**Instructions to follow**
Each line that includes the word "computer" should be copied from the records.

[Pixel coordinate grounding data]
☆ ☆ ☆ ☆
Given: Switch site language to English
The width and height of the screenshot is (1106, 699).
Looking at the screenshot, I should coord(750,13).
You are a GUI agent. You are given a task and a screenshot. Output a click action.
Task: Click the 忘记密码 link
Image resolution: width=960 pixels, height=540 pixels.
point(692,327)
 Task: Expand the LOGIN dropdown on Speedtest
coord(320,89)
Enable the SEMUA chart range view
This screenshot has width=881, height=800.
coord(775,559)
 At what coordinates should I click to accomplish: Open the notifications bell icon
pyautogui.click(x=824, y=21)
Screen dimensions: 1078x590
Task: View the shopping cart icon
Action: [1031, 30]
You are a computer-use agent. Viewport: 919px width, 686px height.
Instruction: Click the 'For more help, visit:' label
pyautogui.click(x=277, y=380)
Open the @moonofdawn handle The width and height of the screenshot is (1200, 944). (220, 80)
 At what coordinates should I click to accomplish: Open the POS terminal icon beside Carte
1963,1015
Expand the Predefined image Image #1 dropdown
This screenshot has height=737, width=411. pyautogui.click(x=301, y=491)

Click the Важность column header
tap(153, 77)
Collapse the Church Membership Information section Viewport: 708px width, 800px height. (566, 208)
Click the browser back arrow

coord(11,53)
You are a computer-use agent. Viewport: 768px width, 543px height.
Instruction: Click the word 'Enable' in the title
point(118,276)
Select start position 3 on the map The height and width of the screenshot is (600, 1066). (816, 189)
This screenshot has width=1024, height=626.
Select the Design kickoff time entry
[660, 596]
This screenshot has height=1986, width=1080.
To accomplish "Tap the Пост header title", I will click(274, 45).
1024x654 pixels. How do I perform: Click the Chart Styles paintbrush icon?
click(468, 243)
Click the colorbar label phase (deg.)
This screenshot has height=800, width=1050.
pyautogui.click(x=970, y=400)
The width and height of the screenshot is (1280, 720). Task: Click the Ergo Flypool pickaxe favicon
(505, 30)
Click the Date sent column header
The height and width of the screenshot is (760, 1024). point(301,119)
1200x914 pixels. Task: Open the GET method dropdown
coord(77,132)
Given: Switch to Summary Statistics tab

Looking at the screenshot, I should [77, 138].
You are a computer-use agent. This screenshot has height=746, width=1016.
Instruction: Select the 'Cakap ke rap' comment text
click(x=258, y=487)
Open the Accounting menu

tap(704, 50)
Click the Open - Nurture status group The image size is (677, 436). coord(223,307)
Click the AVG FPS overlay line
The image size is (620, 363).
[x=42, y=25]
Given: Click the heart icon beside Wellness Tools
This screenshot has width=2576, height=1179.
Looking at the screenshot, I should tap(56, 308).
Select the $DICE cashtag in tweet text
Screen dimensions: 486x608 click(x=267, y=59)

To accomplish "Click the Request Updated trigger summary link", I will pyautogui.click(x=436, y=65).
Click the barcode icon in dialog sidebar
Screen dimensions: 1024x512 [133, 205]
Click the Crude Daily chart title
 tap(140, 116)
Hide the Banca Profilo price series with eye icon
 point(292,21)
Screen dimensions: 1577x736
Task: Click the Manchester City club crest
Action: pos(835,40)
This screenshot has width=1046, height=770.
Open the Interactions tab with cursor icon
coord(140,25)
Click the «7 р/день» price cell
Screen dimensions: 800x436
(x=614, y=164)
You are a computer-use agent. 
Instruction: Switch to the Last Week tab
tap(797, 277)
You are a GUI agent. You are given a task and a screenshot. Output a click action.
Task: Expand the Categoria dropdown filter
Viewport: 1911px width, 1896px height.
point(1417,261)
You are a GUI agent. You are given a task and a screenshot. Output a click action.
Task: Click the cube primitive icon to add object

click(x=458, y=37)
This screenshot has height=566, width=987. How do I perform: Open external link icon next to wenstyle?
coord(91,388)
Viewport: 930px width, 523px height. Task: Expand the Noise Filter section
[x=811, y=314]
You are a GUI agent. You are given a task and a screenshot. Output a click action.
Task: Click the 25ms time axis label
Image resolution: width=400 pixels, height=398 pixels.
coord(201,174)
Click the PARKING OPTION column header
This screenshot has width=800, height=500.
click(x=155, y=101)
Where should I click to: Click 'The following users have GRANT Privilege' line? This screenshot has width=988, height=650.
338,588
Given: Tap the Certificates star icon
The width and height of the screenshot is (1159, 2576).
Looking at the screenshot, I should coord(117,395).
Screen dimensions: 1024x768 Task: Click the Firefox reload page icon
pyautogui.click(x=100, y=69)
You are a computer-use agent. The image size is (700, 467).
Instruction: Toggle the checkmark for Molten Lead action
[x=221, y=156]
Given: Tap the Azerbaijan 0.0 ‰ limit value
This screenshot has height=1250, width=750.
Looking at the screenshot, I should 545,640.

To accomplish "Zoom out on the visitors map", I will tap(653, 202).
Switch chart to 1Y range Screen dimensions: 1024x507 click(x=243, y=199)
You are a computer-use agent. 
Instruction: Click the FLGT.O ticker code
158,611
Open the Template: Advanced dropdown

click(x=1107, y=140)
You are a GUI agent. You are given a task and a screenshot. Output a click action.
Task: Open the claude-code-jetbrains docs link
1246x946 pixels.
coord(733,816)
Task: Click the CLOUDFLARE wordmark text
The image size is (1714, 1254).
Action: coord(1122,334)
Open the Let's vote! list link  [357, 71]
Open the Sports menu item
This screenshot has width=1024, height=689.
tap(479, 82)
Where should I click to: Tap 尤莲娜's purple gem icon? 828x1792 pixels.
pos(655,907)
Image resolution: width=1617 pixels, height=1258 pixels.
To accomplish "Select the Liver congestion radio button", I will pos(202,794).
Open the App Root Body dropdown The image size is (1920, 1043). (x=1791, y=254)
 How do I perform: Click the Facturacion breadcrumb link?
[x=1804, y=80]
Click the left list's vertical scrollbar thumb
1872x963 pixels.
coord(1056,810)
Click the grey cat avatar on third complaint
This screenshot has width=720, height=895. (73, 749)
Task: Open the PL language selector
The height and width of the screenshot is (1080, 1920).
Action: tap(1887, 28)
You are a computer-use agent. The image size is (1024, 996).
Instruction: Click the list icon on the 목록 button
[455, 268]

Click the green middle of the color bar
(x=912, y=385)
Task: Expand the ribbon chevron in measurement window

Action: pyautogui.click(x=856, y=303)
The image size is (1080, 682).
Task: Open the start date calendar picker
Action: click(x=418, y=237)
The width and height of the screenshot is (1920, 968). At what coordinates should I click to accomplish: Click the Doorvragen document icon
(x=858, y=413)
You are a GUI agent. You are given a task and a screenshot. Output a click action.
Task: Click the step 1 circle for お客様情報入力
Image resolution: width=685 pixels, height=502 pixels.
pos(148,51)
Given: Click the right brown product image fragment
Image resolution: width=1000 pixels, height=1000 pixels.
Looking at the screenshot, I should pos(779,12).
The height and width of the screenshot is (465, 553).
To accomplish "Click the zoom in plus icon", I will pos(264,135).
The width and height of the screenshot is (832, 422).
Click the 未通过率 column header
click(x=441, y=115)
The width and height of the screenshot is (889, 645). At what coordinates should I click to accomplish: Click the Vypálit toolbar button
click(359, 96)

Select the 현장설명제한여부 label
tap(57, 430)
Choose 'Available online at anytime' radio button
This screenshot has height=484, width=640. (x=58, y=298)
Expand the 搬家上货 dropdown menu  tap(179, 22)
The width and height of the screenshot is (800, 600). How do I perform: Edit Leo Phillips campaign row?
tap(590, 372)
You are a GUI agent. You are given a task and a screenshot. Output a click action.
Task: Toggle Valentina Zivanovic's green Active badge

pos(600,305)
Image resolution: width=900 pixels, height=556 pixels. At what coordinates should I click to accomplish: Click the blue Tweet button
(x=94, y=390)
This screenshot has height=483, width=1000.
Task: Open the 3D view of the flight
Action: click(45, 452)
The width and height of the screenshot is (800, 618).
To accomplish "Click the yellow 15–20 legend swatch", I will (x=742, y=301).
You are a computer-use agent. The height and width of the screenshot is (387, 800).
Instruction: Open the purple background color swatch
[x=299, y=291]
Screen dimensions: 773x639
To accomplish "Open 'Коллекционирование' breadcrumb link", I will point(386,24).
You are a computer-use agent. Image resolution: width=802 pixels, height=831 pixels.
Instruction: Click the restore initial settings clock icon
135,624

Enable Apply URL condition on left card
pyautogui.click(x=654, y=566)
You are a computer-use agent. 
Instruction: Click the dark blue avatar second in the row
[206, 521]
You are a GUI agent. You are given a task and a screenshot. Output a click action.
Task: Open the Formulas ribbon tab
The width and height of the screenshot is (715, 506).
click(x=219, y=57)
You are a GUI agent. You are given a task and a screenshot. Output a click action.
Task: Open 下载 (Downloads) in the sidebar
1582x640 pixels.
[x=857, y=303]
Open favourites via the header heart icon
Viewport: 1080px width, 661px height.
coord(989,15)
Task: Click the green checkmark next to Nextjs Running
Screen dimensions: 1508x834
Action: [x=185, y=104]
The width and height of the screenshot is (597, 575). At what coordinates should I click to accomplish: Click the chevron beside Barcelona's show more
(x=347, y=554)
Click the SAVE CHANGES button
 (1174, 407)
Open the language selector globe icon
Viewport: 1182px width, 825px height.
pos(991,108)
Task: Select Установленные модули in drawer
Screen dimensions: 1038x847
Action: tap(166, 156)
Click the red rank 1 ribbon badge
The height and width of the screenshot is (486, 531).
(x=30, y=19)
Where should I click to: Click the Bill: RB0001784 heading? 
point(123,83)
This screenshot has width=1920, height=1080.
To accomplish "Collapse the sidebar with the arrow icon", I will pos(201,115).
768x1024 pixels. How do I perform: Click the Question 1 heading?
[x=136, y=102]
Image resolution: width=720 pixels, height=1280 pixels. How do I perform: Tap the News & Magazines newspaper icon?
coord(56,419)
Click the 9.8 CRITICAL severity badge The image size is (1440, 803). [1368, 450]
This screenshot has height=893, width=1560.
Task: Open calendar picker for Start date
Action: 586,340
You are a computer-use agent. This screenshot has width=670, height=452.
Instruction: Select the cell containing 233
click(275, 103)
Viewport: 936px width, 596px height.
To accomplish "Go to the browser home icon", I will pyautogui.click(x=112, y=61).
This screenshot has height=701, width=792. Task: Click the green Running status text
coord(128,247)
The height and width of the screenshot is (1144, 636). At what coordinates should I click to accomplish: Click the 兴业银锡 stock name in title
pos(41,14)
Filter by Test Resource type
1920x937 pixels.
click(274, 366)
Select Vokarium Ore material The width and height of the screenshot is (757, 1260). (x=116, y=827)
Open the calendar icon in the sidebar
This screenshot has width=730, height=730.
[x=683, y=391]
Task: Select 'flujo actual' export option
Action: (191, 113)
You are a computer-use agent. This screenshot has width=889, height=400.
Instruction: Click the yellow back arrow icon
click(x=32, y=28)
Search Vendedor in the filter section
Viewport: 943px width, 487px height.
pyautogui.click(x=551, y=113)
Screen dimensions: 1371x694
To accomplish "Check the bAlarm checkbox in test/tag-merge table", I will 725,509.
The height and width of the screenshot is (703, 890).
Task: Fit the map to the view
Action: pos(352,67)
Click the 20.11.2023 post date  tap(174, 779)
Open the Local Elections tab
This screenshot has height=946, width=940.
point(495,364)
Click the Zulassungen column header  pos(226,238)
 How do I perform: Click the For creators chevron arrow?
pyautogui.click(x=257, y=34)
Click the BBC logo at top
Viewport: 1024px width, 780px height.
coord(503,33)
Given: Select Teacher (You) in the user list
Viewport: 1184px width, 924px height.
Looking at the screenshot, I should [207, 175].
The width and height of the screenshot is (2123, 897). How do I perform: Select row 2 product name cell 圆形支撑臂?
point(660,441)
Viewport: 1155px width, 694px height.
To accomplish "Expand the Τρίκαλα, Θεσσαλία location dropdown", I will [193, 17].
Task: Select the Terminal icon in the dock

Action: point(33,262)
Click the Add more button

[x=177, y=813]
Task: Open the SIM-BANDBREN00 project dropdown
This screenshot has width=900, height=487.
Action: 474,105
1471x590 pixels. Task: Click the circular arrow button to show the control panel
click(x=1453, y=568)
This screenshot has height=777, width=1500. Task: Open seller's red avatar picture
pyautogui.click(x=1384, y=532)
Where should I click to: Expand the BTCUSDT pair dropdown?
☆ ☆ ☆ ☆
**Worked solution**
You are a computer-use agent. Viewport: 919px width, 686px height.
You are a computer-use agent. Viewport: 768px width, 543px height.
You are a computer-use agent. This screenshot has height=746, width=1016.
You are a computer-use agent. 
You are a computer-use agent. The image size is (700, 467).
You are a computer-use agent. 
You are a computer-use agent. The image size is (1024, 996).
You are a computer-use agent. The height and width of the screenshot is (387, 800).
You are a computer-use agent. Image resolution: width=802 pixels, height=831 pixels.
You are a computer-use agent. 
You are a computer-use agent. This screenshot has width=670, height=452.
You are a computer-use agent. This screenshot has width=889, height=400.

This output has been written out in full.